Says Beal, “We do lot of dynamic, high-energy exercises, because I think for adults as well as kids, the concept of meditation is just sitting quietly and trying to empty your mind, and that can be a frustrating project for some people in this fast-paced world.”
Meditation in schools is part of a broader trend toward increasing awareness and reducing digital noise. Some schools districts, such as one inReading, MA, are even making meditation a formal part of the curriculum, according to Dr. Jill Emanuele,senior clinical psychologist at theChild Mind Institute.
"There are a wide variety of ways to introduce mindfulness, and even though it may seem that small children would have a hard time understanding the concept of mindfulness, they in fact are more mindful in general than us. They are much more in the present moment. So teachers/instructors simply guide their attention in the present moment toward an activity that will introduce the concept," says Emanuele.
Emanuele notes that giving children simple metaphors, such as visualizing a balloom in their stomach growing and shrinking, is just one of the "infinite" ways to get children to be mindful.
Power Brain Education takes a unique apporach to meditation: By first speeding up, they get kids to slow down.
“[We lead] physical exercises, partner games, and they [students] open up and are having fun, and are releasing some of the pent-up tension from trying to sit at their desks. Then, after they kind of open up that way, they’re able to sit down quietly and focus on their breathing,” says Beal.
Next, students are led through a visualization exercise.
“Kids are very visual and very imaginative, so we have what we call the 'energy-ball visualization.' They imagine they’re creating a ball of energy with their hands, so it gives them something very tangible to focus on,” says Beal, who notes that helping students turn their awareness into physical sensations, like heat or tingling in their hands, is part of how instructors faciliate the process.
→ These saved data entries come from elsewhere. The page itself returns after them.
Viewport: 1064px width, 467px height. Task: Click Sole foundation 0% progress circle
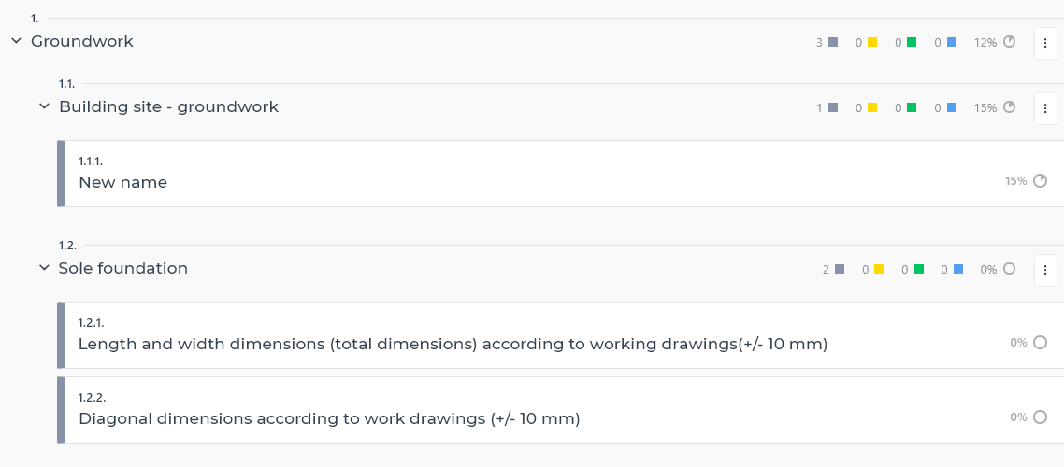pos(1009,268)
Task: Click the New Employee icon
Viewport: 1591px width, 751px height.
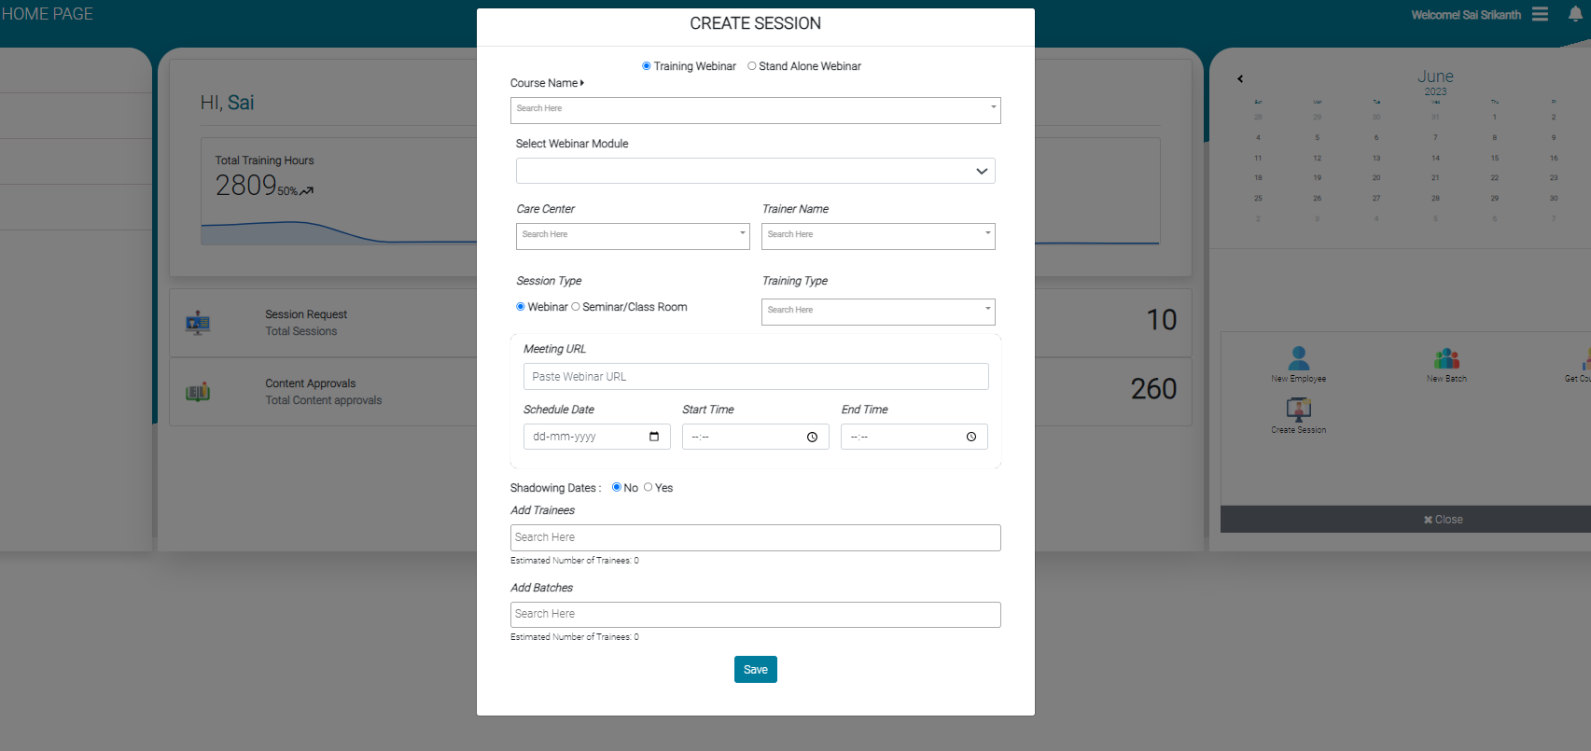Action: [x=1298, y=358]
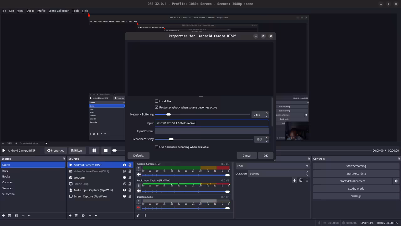Image resolution: width=401 pixels, height=226 pixels.
Task: Open Desktop Audio options via the three-dot icon
Action: click(x=139, y=202)
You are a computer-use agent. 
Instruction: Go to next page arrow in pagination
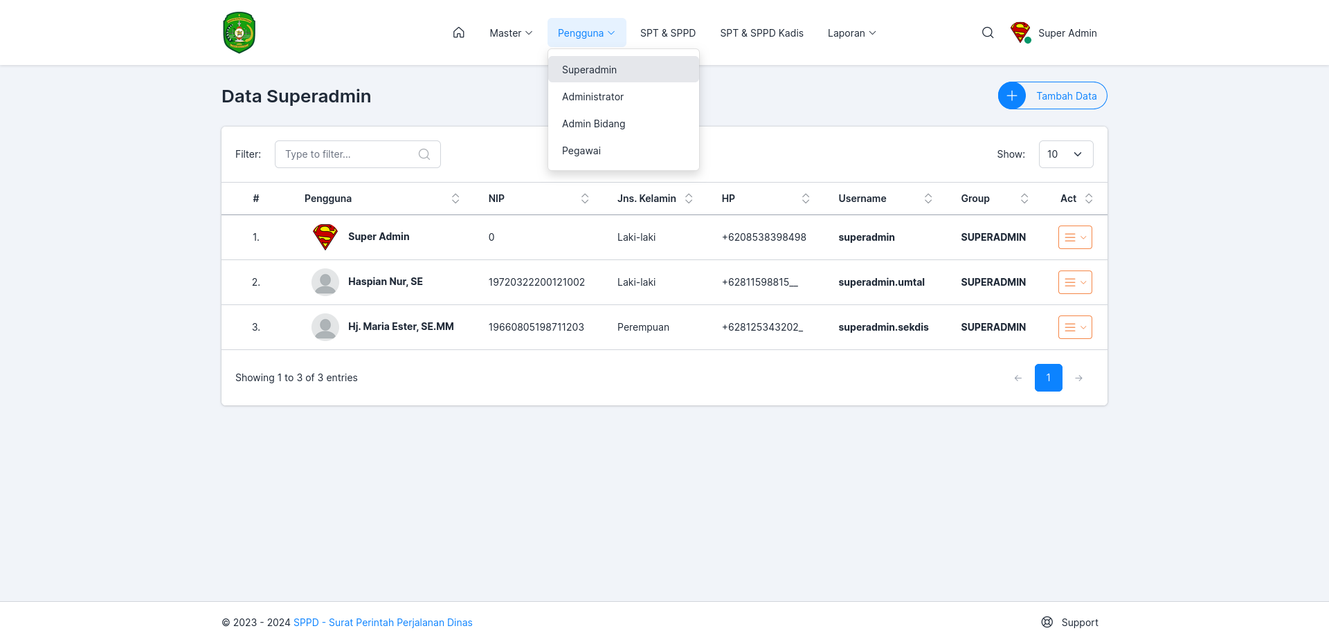1078,378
“Once they really have a little glimmer of a feeling of inner peace, once they feel that first sensation, then that motivates them to keep going. Then, after those first couple of times, it just becomes really automatic,” says Beal.
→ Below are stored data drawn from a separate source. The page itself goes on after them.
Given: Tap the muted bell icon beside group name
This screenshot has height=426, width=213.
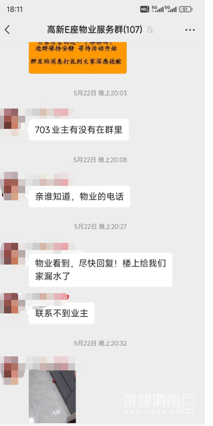Looking at the screenshot, I should point(150,29).
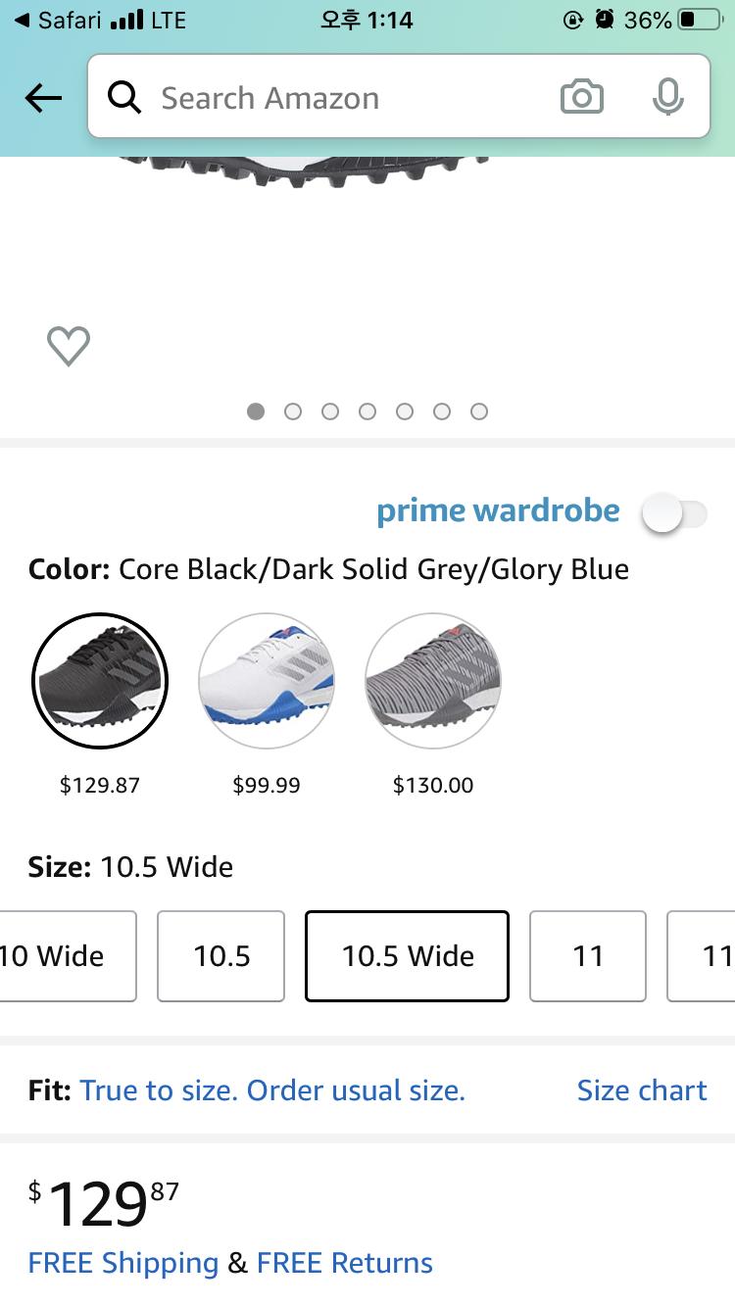Image resolution: width=735 pixels, height=1307 pixels.
Task: Choose the white and blue shoe color
Action: pyautogui.click(x=267, y=681)
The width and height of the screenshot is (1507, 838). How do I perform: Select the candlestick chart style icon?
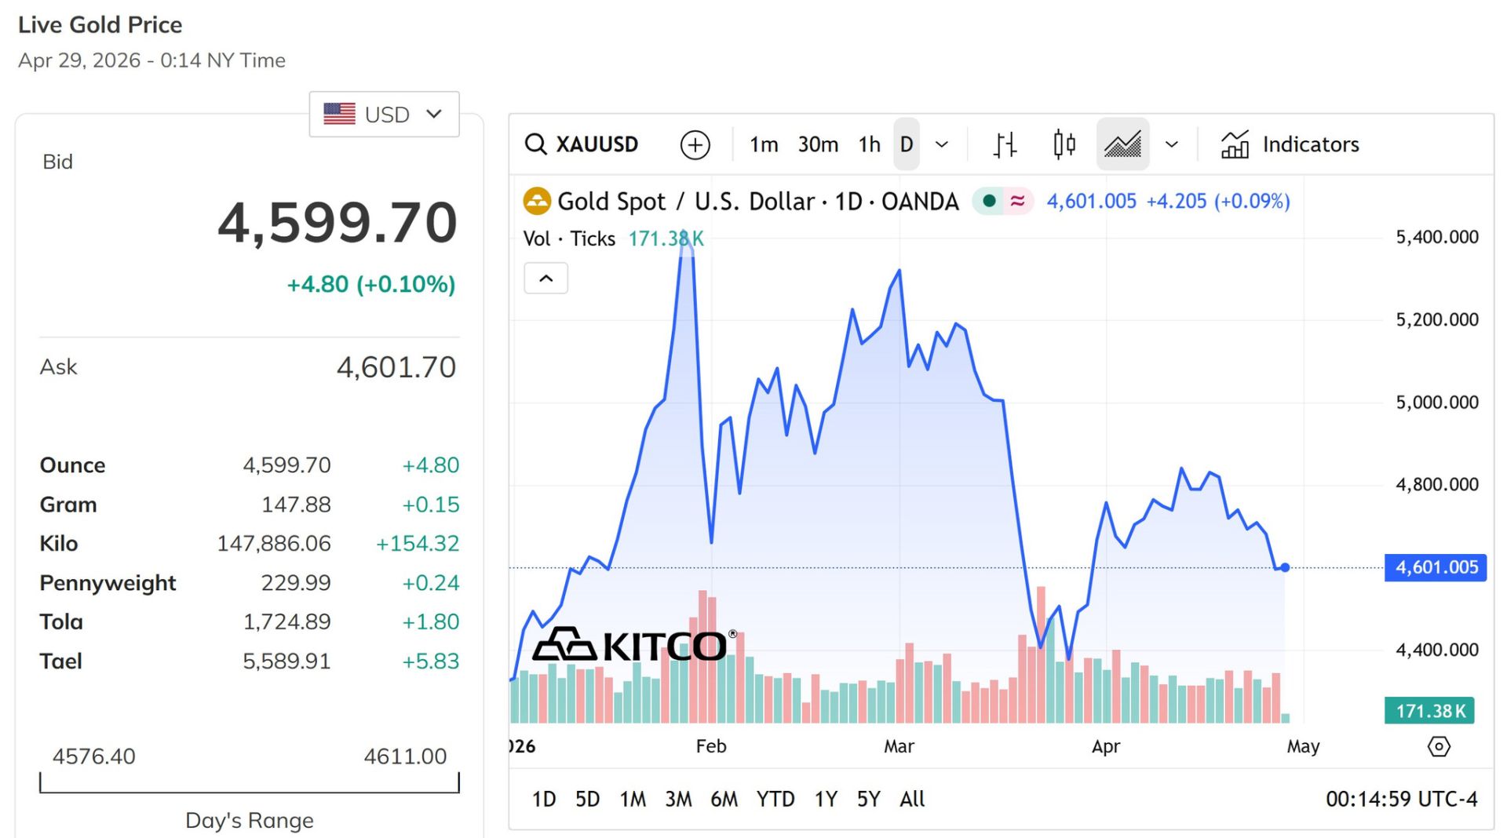(1064, 144)
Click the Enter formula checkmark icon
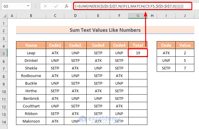This screenshot has height=129, width=199. [x=56, y=6]
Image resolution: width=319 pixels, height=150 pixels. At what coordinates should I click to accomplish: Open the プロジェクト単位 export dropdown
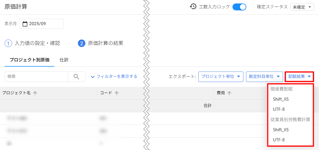click(x=221, y=77)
Though the practice is still relatively new in schools, the benefit of mindfulness are well-documented. A 2015 study of fourth and fifth graders who participated in a program designed to teach mindfulness and caring for others found that it enhanced cognitive control, reduced stress and promoted well-being.
Ultimately, says Beal, the goal of the practice is twofold: To have students empty their their minds of the busy thoughts, and then focus them on their goals.
As for critics who say kids don’t have the attention span for meditation?
Says Beal, “Honestly, I think kids and adults alike, we actually crave this time. They’re kind of hungry for this. They enjoy the time to unplug.”